Un restaurateur parisien a planté 10 000 pieds de vigne à Saint-Jean-de-la-Haize (Manche) avec l'espoir de produire "un vin de qualité". Avec le réchauffement climatique qui est à l'œuvre, tous les espoirs sont permis...
Dans ce coin du bocage normand où l'herbe grasse du printemps pousse à vue d'œil, il faut être ambitieux et persévérant pour donner une chance à la vigne. Les 6000 pieds de chenin plantés en avril 2021 sont encore bien frêles. Sans la main de l'homme, il peinerait à se faire une place dans la prairie. Sébastien Arnaud passe inlassablement entre les rangs avec un engin mécanique. "J'essaye de supprimer l'herbe entre les ceps pour limiter la concurrence de l'herbe sans utiliser de produits chimiques". Le travail est fastidieux mais indispensable au moins "pendant les trois premières années", le temps que la vigne s'enracine et prenne de la hauteur.
Au pays du cidre, les pommiers s'épanouissent dans ces prairies, à l'abri des haies, sur des sols que les vaches enrichissent depuis des lustres. Il est dit que la vigne n'est pas ici chez elle. Pourtant, au Moyen-Âge, le vignoble de la baie du Mont Saint-Michel donnait un vin qui avait sa petite réputation. Dans son livre Vins, vignes et vignerons de Normandie, Jean-Claude Viel rappelle que la vigne poussait encore au XVIIe siècle jusque sur es rives de la Manche. "Il fut un temps où de vastes parties de la province normande étaient couvertes de vignes; de Cherbourg à Blangy sur Bresle, d’Alençon à Dieppe, du Mont-Saint-Michel à Evreux on vendangeait et on pressait. Ce sont les abbayes qui se sont attachées en premier à l’extension de la viticulture normande", écrit-il.
La concurrence des vins méridionaux et le phylloxera ont eu raison du vin normand. Pourtant, "des gens ont planté de la vigne en Angleterre et ils font un vin effervescent qui concurrence le Champagne. Ils sont pourtant bien plus au nord que nous", observe Sébastien Arnaud. Il a donc décidé de relever le défi. "J'y crois".
Ses affaires sont à Paris. Sébastien Arnaud est propriétaire de restaurants, amoureux du vin et en recherche d'aventure. Il connaissait la baie du Mont Saint-Michel pour y venir en villégiature. Il a acheté une ferme à Saint-Jean de la Haize.
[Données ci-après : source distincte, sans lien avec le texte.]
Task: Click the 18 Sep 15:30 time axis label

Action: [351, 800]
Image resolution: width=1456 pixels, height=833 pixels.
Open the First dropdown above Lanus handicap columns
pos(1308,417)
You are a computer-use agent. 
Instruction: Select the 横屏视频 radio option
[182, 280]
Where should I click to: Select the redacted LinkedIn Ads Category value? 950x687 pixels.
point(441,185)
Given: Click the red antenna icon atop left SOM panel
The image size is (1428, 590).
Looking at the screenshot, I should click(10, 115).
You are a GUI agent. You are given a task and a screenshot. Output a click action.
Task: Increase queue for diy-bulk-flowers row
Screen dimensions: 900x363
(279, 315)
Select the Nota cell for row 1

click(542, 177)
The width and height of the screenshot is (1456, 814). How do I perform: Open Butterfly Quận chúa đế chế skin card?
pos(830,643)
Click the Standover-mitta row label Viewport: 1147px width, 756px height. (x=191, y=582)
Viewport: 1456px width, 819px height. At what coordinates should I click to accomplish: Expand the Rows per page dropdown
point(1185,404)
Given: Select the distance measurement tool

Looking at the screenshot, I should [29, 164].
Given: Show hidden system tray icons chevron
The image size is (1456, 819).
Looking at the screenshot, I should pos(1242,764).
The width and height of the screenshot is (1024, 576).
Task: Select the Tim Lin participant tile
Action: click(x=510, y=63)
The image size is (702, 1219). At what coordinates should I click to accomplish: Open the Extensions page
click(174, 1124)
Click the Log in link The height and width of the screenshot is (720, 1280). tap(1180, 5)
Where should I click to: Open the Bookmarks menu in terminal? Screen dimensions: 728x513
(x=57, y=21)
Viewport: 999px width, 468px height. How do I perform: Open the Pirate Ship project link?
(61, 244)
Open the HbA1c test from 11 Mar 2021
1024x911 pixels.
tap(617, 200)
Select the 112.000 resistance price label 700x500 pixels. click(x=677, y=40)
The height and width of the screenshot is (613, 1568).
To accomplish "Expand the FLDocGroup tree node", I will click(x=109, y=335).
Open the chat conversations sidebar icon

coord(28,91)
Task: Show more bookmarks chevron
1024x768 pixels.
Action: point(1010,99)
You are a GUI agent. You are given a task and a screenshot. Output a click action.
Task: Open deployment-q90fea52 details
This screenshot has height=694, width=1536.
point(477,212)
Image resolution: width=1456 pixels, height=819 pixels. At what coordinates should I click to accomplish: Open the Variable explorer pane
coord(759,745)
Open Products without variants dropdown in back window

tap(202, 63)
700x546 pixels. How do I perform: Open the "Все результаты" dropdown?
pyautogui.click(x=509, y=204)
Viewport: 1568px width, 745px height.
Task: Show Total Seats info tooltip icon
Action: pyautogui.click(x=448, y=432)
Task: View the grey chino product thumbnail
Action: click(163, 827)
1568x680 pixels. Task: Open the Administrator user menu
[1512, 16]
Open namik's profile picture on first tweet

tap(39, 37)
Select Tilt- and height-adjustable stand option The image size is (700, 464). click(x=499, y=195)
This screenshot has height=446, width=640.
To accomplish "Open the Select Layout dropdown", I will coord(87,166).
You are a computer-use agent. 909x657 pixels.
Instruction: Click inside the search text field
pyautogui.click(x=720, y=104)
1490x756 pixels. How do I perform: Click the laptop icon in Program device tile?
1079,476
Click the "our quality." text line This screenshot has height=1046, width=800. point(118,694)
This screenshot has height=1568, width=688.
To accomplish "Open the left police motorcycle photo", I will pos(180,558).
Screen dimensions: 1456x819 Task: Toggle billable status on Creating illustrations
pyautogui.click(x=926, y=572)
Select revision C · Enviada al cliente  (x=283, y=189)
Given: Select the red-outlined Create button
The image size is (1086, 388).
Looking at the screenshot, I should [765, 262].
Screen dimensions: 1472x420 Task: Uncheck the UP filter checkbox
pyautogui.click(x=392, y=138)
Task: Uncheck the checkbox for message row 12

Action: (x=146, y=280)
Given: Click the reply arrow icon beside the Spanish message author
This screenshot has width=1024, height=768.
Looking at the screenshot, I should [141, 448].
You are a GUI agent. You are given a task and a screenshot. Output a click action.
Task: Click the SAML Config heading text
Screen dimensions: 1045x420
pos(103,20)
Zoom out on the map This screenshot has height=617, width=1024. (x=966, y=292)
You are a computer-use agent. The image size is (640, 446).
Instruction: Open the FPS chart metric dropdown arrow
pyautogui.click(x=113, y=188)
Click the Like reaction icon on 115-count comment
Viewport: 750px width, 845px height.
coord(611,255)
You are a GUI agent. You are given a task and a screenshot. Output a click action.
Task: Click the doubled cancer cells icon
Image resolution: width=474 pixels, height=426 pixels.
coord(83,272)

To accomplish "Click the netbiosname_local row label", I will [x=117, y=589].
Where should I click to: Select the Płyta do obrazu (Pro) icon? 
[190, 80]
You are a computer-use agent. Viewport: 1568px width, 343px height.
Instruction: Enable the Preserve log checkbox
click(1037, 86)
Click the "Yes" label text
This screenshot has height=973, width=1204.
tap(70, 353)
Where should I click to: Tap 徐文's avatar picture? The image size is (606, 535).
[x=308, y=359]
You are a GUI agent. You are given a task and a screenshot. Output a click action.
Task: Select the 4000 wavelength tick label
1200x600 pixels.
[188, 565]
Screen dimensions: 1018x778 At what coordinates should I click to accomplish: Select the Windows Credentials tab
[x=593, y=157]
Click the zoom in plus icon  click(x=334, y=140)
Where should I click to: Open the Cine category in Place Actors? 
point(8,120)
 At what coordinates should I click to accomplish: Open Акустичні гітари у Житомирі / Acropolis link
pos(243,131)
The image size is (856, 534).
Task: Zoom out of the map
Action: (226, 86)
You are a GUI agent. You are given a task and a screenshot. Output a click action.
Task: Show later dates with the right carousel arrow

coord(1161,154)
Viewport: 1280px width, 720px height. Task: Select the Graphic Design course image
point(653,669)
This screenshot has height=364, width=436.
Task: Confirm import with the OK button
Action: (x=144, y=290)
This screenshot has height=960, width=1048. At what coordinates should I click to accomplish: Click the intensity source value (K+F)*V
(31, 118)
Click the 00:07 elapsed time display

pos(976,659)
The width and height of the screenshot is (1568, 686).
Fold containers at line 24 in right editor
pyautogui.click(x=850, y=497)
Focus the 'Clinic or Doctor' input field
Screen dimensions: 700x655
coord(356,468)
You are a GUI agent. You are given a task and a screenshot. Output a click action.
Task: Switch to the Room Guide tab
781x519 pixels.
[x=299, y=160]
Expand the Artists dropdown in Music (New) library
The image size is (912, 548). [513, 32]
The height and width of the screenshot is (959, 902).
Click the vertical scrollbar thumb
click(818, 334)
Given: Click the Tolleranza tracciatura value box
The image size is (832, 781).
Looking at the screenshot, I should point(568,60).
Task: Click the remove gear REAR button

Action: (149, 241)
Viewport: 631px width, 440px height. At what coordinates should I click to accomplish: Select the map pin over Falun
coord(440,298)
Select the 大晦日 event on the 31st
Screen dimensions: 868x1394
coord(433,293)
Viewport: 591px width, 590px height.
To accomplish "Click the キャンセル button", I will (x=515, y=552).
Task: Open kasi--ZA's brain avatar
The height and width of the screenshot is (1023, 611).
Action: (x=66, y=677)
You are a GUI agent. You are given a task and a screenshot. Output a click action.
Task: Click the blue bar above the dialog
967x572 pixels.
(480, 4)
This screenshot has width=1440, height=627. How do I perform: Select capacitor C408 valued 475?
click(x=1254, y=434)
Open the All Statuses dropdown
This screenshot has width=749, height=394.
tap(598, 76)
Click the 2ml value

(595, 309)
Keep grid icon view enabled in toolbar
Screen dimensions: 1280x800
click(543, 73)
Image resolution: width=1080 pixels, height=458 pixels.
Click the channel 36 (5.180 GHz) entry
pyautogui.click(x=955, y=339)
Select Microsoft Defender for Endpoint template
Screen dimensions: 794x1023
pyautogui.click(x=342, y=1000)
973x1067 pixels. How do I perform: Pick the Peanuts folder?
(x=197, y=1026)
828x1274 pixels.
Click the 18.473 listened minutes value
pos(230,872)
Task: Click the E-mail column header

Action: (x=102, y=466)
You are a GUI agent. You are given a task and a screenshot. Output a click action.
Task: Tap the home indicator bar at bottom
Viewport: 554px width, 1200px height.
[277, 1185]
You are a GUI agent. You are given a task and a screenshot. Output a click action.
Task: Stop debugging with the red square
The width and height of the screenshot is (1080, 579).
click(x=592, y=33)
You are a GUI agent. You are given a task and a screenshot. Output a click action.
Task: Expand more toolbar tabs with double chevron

Nous sommes à 50 m d'altitude, avec un climat intéressant : les courants d'air marin chassent les nuages. On a une belle déclivité. Et les sols sont fertiles avec des schistes granitiques et un socle de granit.
Sébastien Arnaud, vigneron de la baie du Mont Saint-Michel
Cette année, il a planté de nouveaux pieds de vigne en choisissant une culture "de haute densité". Plus il y a de ceps, plus ils se feront concurrence. "En quantité, la production sera moindre, mais ont peut espérer obtenir plus de maturité et une meilleure qualité des jus". La vigne est cultivée "à l'huile de coude", sans produit chimique afin de protéger les sols. Il reste désormais à se montrer patient.
Sauf accident, la première vendange sera effectuée en 2023. Si la qualité du raisin n'est pas celle attendue, peut-être faudra-t-il patienter une année supplémentaire avant de vinifier. Sébastien Arnaud mise sur le temps. Avec l'élévation des températures, le climat de la baie du Mont Saint-Michel va bientôt se rapprocher de ce que fut celui du Bordelais. Rien n'interdit de penser que les coteaux de Saint-Jean de la Haize peuvent donner du bon vin.